Qariyatain had a population before the war of 18,000, about 2000 of them Christian. The Christian population has declined to only about 160, some of them new refugees from Aleppo. Some 60 Christians are alleged to have been taken away by Daesh. It is never a good sign when Daesh takes you away.
Daesh fighters maintained that they had good intelligence on the Christians in Qariyatain and had a list of collaborators with the al-Assad regime.
AFP reports, “In May, masked men abducted Syrian priest Jacques Mourad from the Syriac Catholic Mar Elian monastery in Al-Qaryatain, near the ISIS-captured ancient city of Palmyra. Mourad, who was known to help both Christians and Muslims, was preparing aid for an influx of refugees from Palmyra.”
The advance of the terrorist organization on other small towns in the area with Christian populations will provoke another wave of forced migration.
Daesh rules by spreading fear and terror in the local population, with mass executions and beheadings.
Many Syrian Christians, who may have been over 1 million of Syria’s 22 million people, have fled to Lebanon or Turkey.

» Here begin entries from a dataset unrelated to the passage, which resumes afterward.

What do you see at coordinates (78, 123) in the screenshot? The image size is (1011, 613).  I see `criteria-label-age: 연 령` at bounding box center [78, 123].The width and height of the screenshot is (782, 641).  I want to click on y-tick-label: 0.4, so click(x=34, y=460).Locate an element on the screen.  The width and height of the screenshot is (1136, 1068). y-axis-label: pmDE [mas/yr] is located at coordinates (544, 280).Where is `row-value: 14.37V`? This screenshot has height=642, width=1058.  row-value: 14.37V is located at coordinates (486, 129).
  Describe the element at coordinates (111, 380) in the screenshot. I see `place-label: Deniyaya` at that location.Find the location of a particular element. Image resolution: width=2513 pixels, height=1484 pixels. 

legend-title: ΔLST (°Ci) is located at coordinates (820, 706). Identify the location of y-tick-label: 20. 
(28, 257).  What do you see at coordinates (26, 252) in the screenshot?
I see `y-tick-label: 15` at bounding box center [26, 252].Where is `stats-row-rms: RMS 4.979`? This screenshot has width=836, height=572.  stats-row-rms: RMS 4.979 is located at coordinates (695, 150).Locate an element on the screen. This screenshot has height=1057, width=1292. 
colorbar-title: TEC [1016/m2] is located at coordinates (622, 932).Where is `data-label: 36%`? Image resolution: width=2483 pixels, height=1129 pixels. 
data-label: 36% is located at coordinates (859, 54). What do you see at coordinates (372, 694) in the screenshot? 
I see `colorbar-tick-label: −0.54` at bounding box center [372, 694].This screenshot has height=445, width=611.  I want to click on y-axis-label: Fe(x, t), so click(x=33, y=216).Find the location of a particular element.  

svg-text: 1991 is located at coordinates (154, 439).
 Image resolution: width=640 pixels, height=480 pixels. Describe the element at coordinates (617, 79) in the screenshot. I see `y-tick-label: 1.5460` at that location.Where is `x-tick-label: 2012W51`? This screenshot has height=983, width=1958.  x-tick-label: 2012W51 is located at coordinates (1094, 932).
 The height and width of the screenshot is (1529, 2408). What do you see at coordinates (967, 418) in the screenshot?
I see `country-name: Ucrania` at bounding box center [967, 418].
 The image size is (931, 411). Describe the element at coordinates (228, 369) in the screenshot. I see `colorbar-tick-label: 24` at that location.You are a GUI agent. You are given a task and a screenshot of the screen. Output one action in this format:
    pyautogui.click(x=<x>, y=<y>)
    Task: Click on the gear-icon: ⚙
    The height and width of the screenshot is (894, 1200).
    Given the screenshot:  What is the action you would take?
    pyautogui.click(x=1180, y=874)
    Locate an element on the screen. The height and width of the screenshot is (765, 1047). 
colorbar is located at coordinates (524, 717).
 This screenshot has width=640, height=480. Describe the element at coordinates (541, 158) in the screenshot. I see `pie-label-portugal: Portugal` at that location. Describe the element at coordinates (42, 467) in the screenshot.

Dr. Michel Jalakh, head of the Middle East Council of Churches (MECC) (a subsidiary of the World Council of Churches) called on the international community to determine the whereabouts and well-being of the 230 persons, including 60-70 Christians, who had been abducted by Daesh.
Father Jalakh deplored this new attack on Christians only 6 months after they were targeted, and 150 were abducted, in Assyrian villages near Hasaka in the northeast of Syria.
Pope Francis just last week warned against ethnic cleansing and even genocide against Middle Eastern Christians.
Strategically, Daesh is likely trying to cut the highway access between Damascus and Homs, which links the capital to the northeast port of Latakia. Attempts by rebels to take Homs and so isolate Damascus were halted in 2013 by the intervention of Hizbullah, the Shiite Lebanese party-militia, which came in on the side of al-Assad’s forces at Qusayr southwest of Homs. Since the Shiite-dominated Bekaa valley of Lebanon lies just west of Qusayr, the fall of that town would have threatened Hizbullah’s constituencies.